>>>

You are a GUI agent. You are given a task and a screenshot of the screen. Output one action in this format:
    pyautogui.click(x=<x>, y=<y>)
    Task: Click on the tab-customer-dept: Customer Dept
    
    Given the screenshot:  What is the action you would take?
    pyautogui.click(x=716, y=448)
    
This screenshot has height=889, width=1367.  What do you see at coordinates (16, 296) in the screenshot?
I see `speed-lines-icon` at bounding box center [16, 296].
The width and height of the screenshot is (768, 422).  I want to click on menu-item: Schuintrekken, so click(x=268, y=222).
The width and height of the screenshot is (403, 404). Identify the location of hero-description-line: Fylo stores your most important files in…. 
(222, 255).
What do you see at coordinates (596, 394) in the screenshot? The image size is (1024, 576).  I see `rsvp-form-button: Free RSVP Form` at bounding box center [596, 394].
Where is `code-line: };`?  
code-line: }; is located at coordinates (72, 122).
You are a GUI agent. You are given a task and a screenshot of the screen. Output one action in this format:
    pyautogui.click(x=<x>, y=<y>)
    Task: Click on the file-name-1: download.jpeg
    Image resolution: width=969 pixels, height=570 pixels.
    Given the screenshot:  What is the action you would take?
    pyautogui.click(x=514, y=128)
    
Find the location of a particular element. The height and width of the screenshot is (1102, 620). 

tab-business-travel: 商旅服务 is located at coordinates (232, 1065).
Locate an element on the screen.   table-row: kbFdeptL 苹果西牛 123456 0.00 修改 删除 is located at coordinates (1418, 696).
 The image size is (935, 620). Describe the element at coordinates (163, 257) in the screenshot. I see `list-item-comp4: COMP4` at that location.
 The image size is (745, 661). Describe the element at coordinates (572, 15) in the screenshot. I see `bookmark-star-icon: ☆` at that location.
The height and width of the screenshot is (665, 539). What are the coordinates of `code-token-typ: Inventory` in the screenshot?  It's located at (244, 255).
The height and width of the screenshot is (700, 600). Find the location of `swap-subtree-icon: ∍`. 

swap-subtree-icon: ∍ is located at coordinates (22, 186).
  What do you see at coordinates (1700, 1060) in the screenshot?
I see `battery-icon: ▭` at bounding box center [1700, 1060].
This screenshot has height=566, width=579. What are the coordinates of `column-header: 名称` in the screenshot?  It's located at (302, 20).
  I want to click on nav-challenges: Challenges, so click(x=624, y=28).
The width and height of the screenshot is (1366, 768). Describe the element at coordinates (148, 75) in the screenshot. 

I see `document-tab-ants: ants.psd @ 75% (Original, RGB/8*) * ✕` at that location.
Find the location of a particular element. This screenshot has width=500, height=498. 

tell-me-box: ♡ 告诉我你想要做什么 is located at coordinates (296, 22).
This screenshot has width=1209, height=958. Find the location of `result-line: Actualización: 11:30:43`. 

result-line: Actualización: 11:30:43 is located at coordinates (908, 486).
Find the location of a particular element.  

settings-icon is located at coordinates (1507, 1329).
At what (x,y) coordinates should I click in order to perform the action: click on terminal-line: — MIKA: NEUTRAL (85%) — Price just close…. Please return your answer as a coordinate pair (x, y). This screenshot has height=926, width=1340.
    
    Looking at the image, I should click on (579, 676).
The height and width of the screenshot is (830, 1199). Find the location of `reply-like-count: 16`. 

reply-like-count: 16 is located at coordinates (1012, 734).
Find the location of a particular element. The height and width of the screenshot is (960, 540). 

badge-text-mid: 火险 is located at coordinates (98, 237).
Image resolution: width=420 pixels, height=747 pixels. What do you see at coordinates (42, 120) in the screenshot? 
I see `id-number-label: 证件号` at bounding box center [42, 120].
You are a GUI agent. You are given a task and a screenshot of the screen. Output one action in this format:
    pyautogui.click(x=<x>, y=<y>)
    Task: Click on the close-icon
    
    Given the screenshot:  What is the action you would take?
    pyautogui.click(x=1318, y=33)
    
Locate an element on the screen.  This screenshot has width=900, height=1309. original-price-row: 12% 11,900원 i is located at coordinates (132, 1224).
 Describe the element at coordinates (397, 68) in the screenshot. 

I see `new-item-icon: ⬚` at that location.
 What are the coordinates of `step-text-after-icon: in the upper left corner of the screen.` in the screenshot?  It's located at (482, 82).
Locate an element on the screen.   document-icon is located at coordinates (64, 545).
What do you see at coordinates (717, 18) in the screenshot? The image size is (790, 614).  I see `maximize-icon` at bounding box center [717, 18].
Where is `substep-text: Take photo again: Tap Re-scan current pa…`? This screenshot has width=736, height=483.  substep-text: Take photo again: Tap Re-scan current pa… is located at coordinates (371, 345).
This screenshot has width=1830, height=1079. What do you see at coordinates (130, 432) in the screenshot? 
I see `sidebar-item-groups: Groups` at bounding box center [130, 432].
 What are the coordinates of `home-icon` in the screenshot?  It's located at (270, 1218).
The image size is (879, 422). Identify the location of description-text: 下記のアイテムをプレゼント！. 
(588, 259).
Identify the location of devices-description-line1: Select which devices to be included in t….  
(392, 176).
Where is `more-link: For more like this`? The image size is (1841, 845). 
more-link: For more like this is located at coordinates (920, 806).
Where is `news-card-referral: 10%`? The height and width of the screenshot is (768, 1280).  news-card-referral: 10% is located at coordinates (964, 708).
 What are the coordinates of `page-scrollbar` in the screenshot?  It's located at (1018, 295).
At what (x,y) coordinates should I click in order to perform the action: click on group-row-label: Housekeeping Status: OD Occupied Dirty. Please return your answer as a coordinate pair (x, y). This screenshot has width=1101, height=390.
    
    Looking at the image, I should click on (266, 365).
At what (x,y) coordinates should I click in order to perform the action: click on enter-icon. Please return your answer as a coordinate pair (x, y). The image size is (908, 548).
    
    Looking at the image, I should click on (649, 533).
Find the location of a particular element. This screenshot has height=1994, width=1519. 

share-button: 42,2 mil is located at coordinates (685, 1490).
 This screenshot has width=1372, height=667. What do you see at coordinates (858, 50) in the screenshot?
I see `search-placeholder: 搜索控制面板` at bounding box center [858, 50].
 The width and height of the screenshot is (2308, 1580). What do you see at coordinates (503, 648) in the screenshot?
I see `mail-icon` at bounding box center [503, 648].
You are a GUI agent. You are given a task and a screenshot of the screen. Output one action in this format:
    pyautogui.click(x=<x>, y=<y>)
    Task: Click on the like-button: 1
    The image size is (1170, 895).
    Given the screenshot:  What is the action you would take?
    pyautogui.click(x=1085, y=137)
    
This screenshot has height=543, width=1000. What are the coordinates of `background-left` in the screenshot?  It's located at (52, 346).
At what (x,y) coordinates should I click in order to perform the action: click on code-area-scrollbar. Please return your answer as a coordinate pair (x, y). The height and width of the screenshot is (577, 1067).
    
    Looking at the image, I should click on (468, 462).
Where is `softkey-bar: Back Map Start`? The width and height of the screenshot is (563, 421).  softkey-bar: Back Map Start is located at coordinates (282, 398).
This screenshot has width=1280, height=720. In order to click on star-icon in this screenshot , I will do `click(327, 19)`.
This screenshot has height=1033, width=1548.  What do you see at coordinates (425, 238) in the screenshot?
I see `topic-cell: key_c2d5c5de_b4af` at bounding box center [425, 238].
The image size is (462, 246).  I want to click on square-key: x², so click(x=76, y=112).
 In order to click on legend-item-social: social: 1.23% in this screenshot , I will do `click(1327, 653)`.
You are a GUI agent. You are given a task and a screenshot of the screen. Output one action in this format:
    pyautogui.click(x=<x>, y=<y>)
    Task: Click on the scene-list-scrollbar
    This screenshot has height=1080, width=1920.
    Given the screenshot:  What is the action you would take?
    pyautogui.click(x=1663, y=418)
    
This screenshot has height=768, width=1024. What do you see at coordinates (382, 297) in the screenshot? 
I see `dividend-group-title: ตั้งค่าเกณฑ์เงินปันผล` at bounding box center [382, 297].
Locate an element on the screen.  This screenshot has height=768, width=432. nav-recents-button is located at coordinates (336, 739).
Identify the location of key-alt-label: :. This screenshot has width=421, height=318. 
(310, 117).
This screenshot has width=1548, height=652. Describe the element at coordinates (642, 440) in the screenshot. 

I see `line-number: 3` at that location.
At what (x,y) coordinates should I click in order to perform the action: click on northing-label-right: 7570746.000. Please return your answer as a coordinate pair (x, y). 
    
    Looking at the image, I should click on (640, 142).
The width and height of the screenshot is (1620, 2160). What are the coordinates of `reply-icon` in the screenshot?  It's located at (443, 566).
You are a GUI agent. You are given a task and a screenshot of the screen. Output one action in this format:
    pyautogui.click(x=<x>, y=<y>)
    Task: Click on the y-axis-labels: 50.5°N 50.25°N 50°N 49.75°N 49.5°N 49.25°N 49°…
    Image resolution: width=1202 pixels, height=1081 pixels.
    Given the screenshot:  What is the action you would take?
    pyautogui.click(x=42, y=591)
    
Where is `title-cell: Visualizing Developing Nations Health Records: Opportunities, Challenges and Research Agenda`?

<<<

Switch "GUI agent" to "desktop agent" in the stretch from the start of the entries through the line containing "tab-business-travel: 商旅服务 is", and reproduce those lines with everything else unchanged.

You are a desktop agent. You are given a task and a screenshot of the screen. Output one action in this format:
    pyautogui.click(x=<x>, y=<y>)
    Task: Click on the tab-customer-dept: Customer Dept
    
    Given the screenshot:  What is the action you would take?
    pyautogui.click(x=716, y=448)
    
This screenshot has height=889, width=1367.  What do you see at coordinates (16, 296) in the screenshot?
I see `speed-lines-icon` at bounding box center [16, 296].
The width and height of the screenshot is (768, 422).  I want to click on menu-item: Schuintrekken, so click(x=268, y=222).
The width and height of the screenshot is (403, 404). Identify the location of hero-description-line: Fylo stores your most important files in…. 
(222, 255).
What do you see at coordinates (596, 394) in the screenshot? The image size is (1024, 576).  I see `rsvp-form-button: Free RSVP Form` at bounding box center [596, 394].
Where is `code-line: };`?  
code-line: }; is located at coordinates (72, 122).
You are a desktop agent. You are given a task and a screenshot of the screen. Output one action in this format:
    pyautogui.click(x=<x>, y=<y>)
    Task: Click on the file-name-1: download.jpeg
    Image resolution: width=969 pixels, height=570 pixels.
    Given the screenshot:  What is the action you would take?
    pyautogui.click(x=514, y=128)
    
Find the location of a particular element. The height and width of the screenshot is (1102, 620). 

tab-business-travel: 商旅服务 is located at coordinates (232, 1065).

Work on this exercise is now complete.